Provided entries
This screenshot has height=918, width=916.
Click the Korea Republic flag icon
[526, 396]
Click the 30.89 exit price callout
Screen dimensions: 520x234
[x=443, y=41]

Work instruction
Repeat all the lines above, keeping them exactly as they are.

Solved problem
This screenshot has height=918, width=916.
Click the Korea Republic flag icon
[526, 396]
Click the 30.89 exit price callout
Screen dimensions: 520x234
[x=443, y=41]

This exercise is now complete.